[Screenshot grounding data]
----------

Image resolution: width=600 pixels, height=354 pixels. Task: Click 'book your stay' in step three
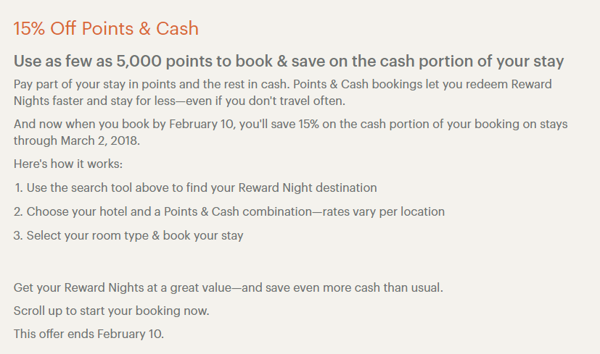pyautogui.click(x=203, y=235)
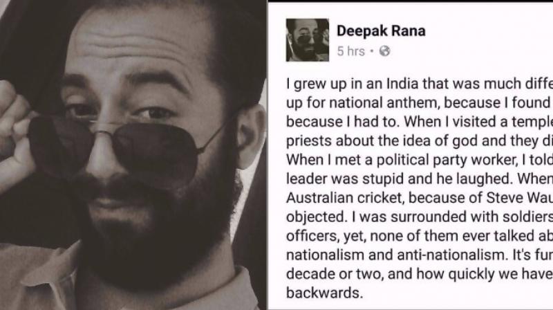Click the line "objected. I was surrounded with soldiers"
Viewport: 553px width, 310px height.
tap(420, 217)
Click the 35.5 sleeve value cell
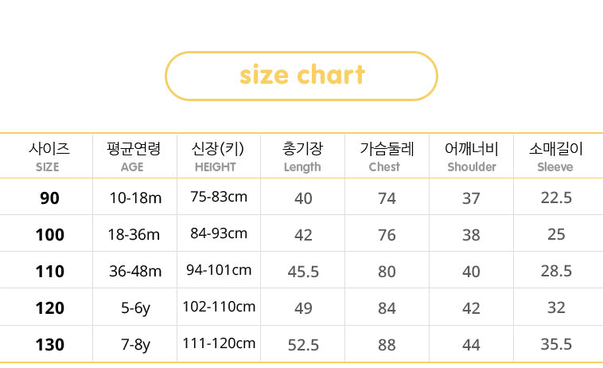The image size is (603, 368). coord(556,344)
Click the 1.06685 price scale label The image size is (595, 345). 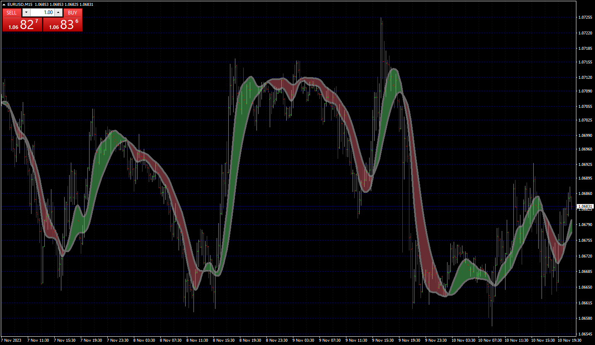(585, 272)
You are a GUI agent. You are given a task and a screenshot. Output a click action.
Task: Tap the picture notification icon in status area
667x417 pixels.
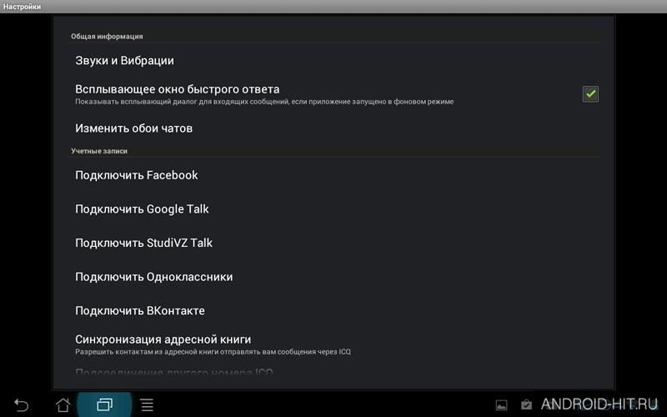[502, 404]
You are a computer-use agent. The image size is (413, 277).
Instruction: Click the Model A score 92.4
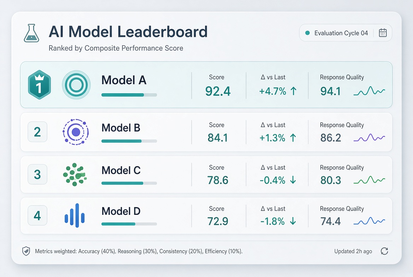pos(218,92)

----------

● **Problem statement**: If a line above holds the word "agent", copy it.

● **Response to this task**:
You are a GUI agent. You are given a task and a screenshot. Output a click action.
You are a computer-use agent. The image size is (413, 277).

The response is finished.